Exercise description: Using the listing below, reproduce exactly the lines from the one with "You are a GUI" through the last, with all pictures left out.

Given records:
*** Begin section ***

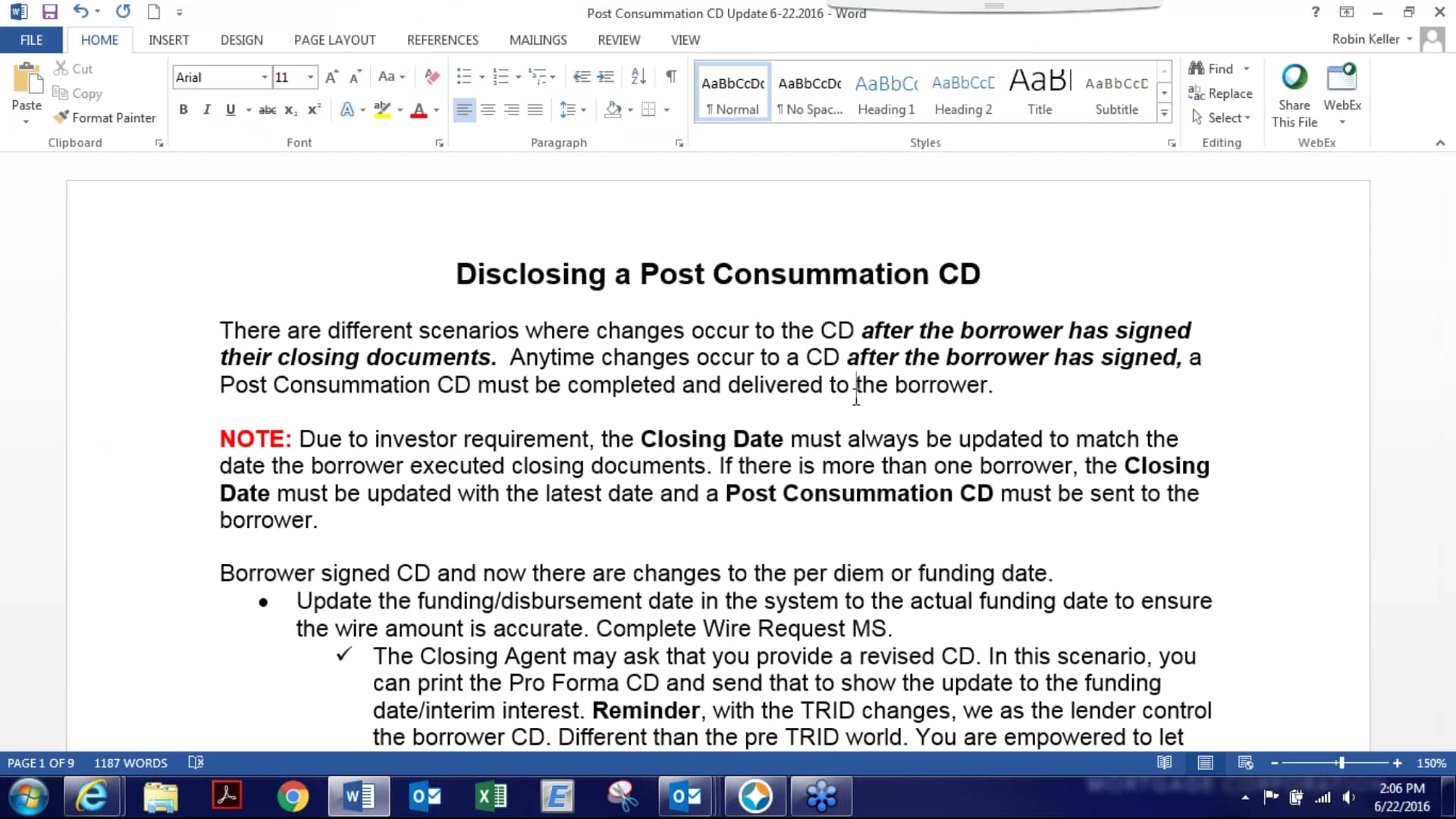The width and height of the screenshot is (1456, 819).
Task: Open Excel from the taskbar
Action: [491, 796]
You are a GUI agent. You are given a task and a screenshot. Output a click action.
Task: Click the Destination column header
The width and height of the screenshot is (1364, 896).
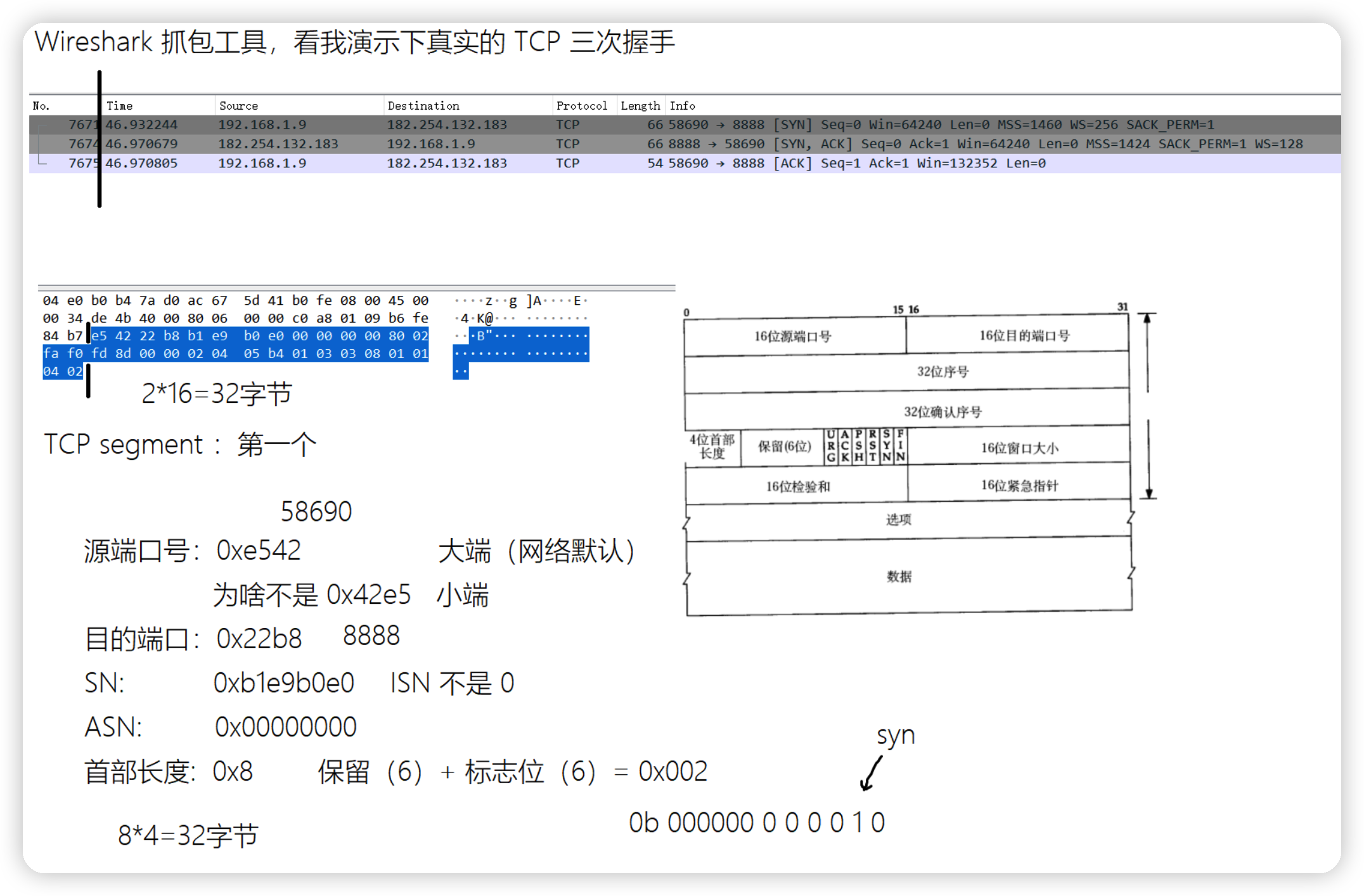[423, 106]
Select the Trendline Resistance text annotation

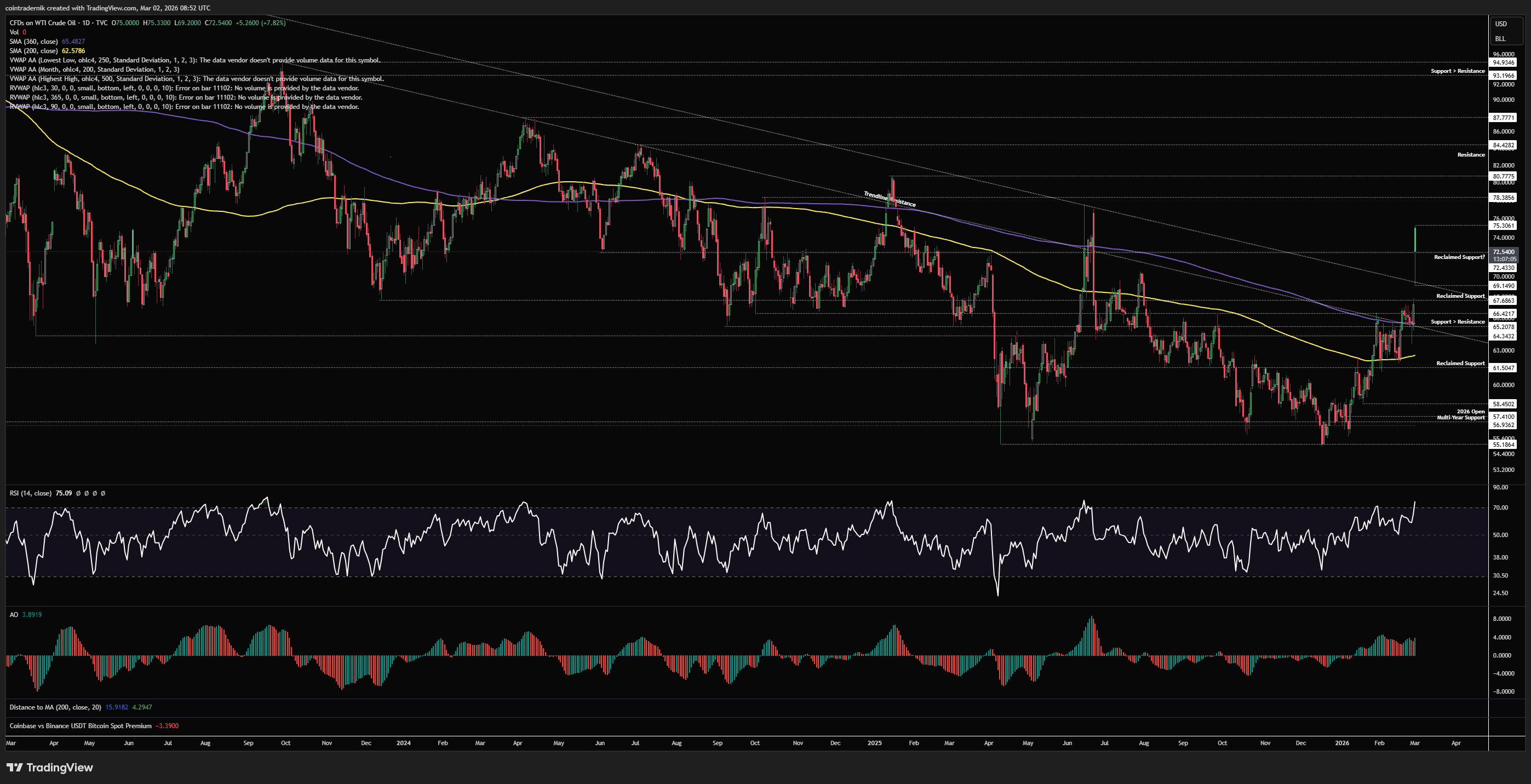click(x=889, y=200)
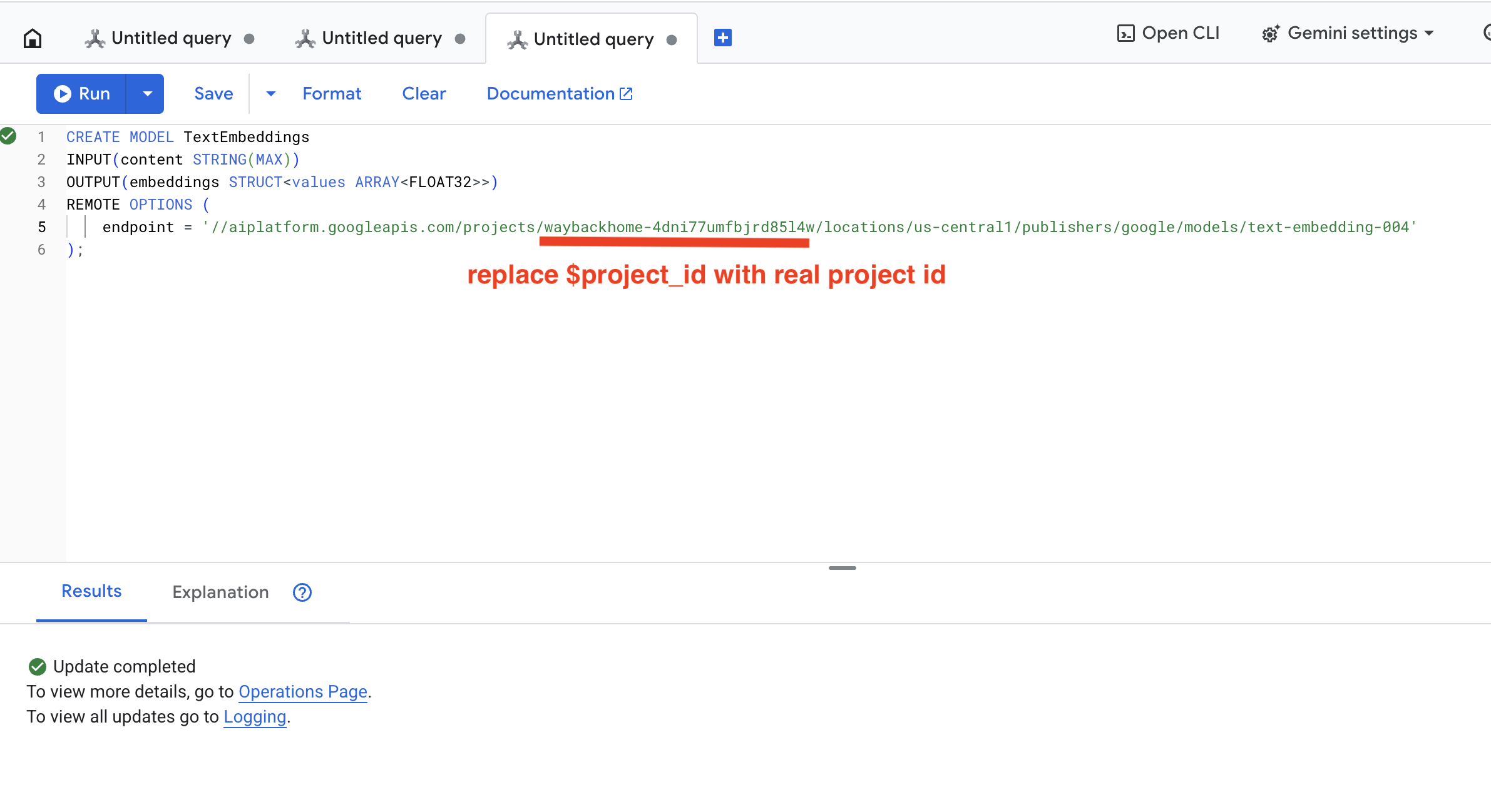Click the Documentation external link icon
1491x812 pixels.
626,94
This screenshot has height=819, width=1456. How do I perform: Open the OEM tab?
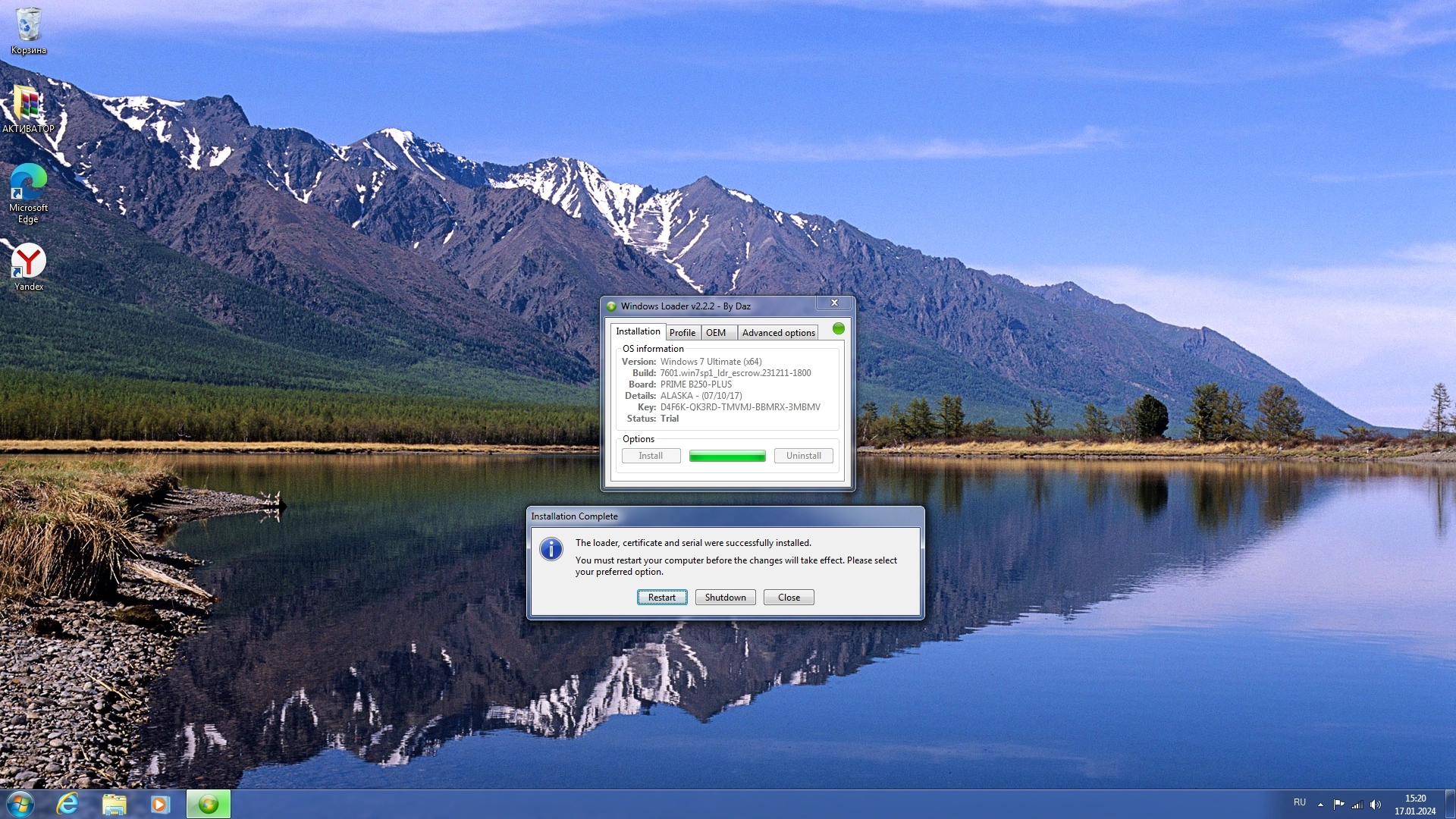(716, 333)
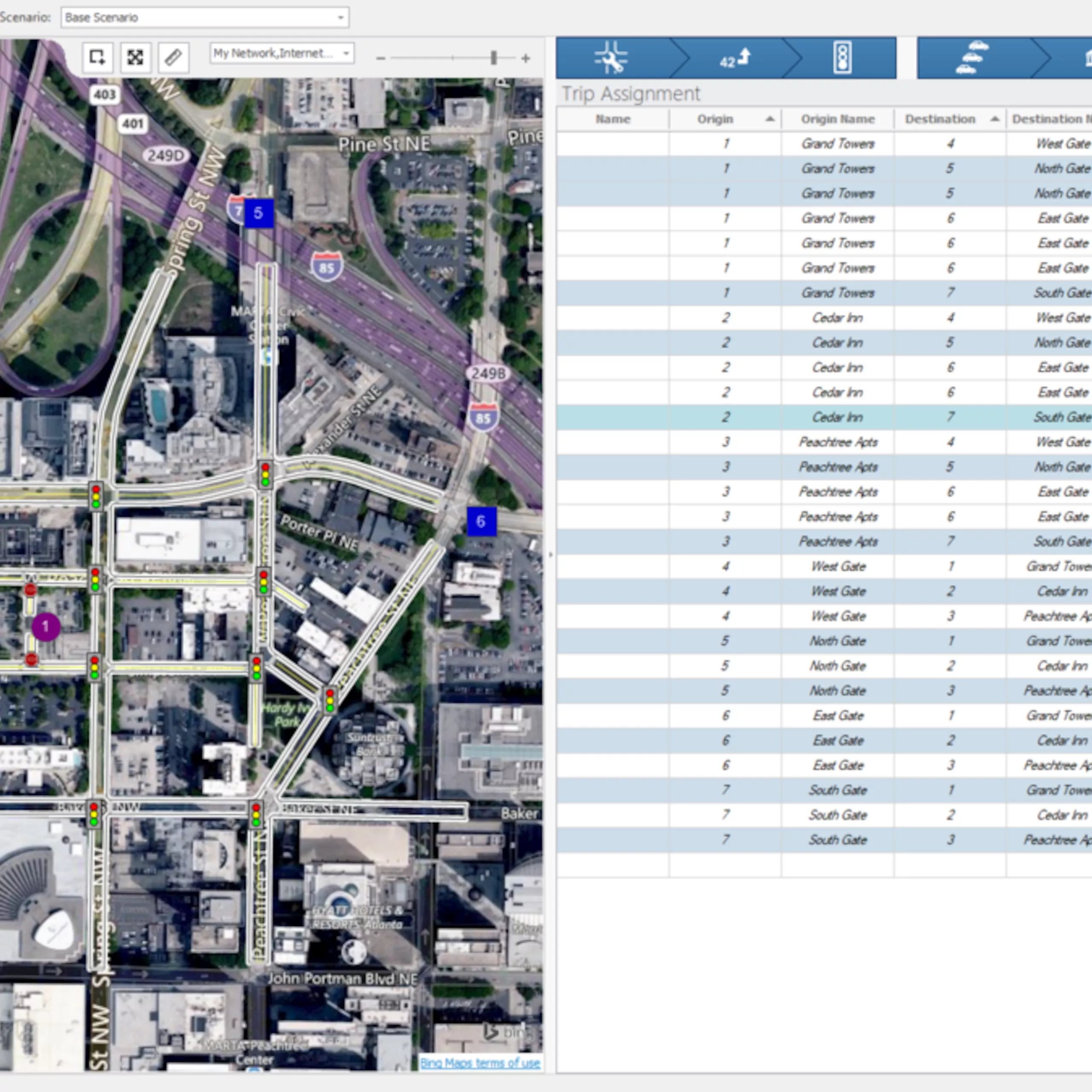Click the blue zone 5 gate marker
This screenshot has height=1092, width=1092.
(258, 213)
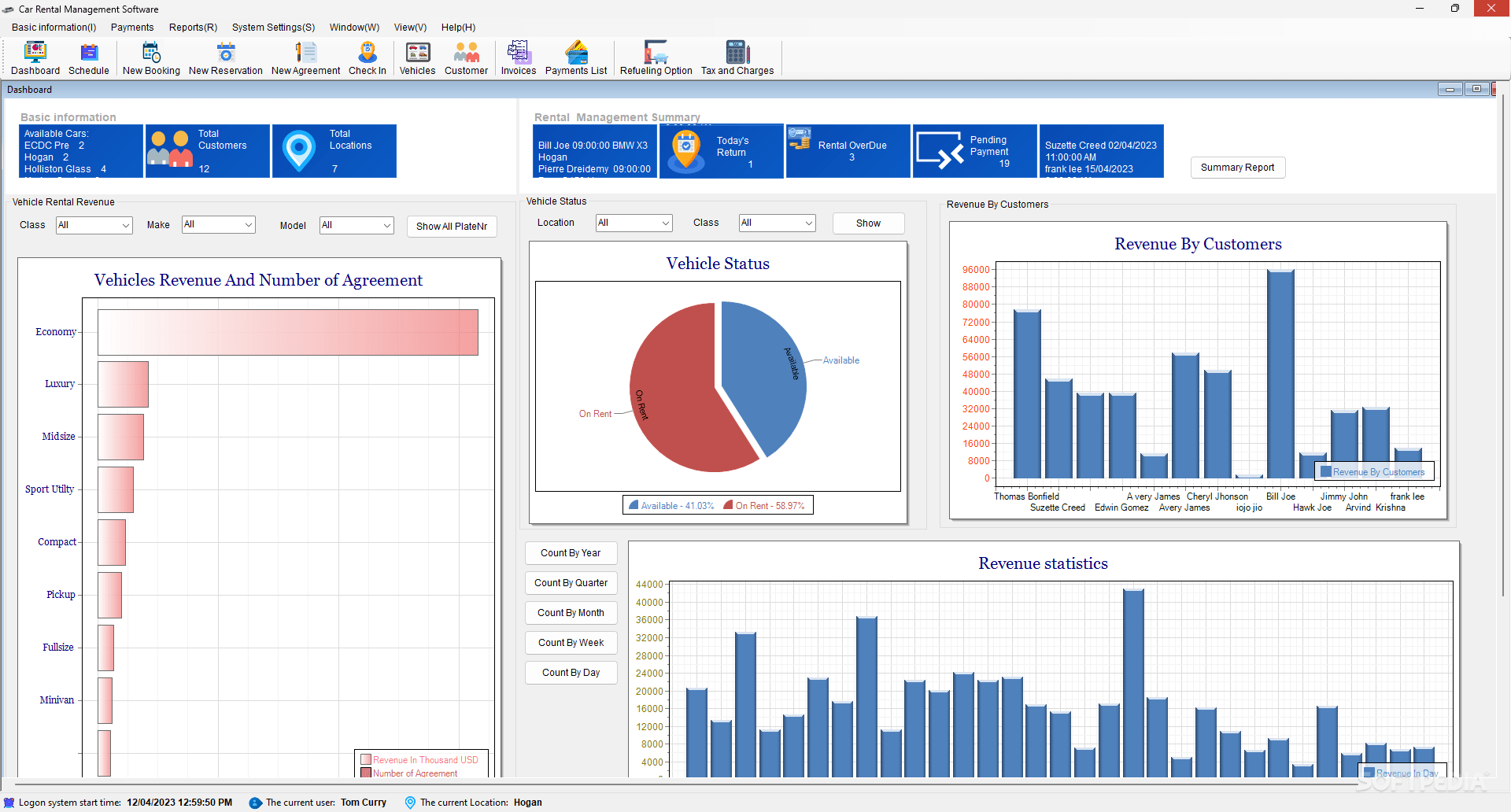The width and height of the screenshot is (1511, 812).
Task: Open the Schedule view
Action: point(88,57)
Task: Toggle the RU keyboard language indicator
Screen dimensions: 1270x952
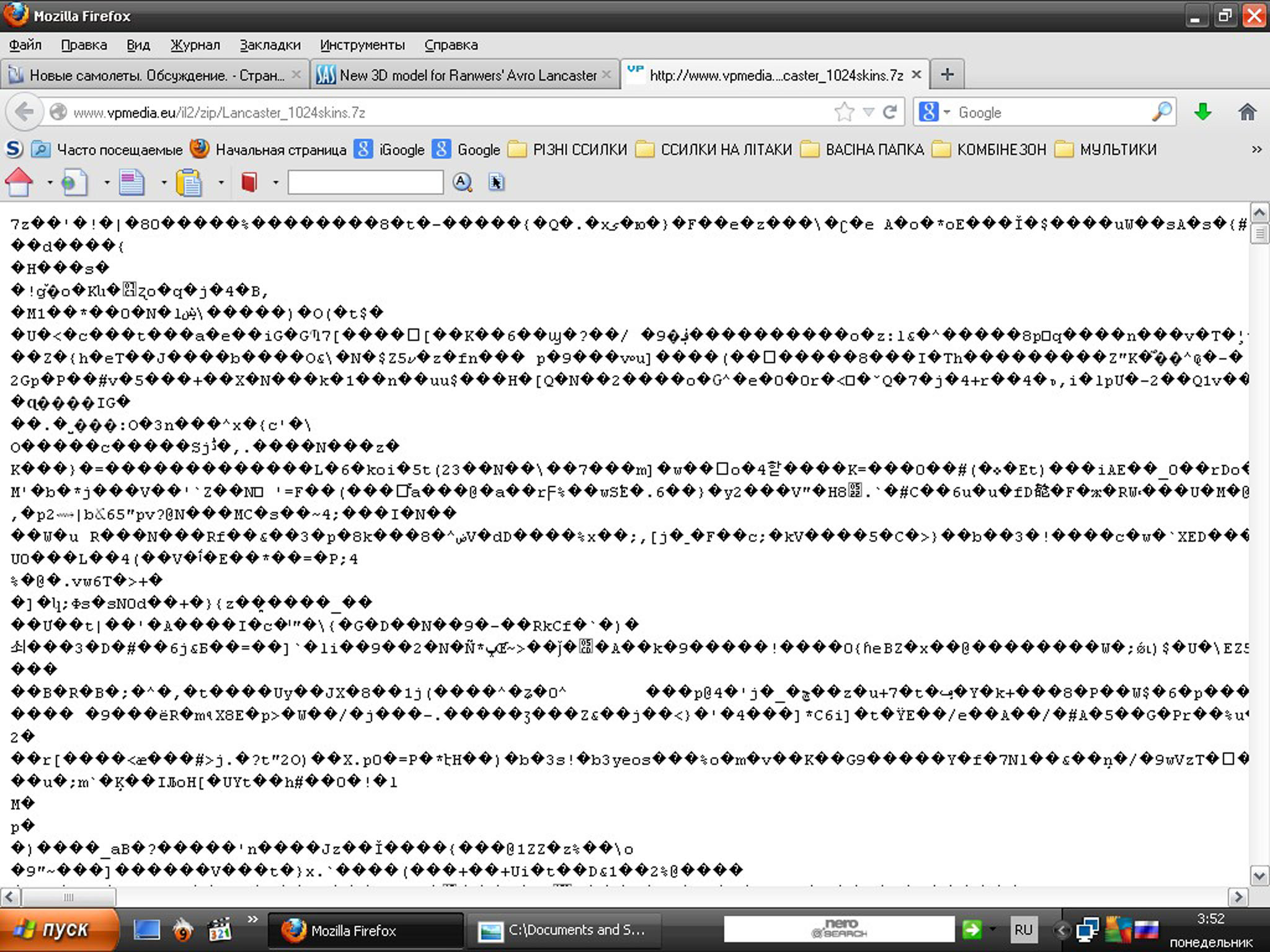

*** End section ***

Solution for this exercise:
You are a GUI agent. You are given a task and a screenshot. Output a click action.
Task: Click the Destination column header
The width and height of the screenshot is (1364, 896).
[423, 106]
Select the Trendline Resistance text annotation

click(x=889, y=200)
Click the Documentation external link icon
1491x812 pixels.
626,94
This screenshot has height=819, width=1456. How do I perform: Open the OEM tab?
(716, 333)
Click the blue zone 5 gate marker
This screenshot has height=1092, width=1092.
(258, 213)
The width and height of the screenshot is (1511, 812).
Task: Open the Schedule view
Action: point(88,57)
Task: Toggle the RU keyboard language indicator
Screen dimensions: 1270x952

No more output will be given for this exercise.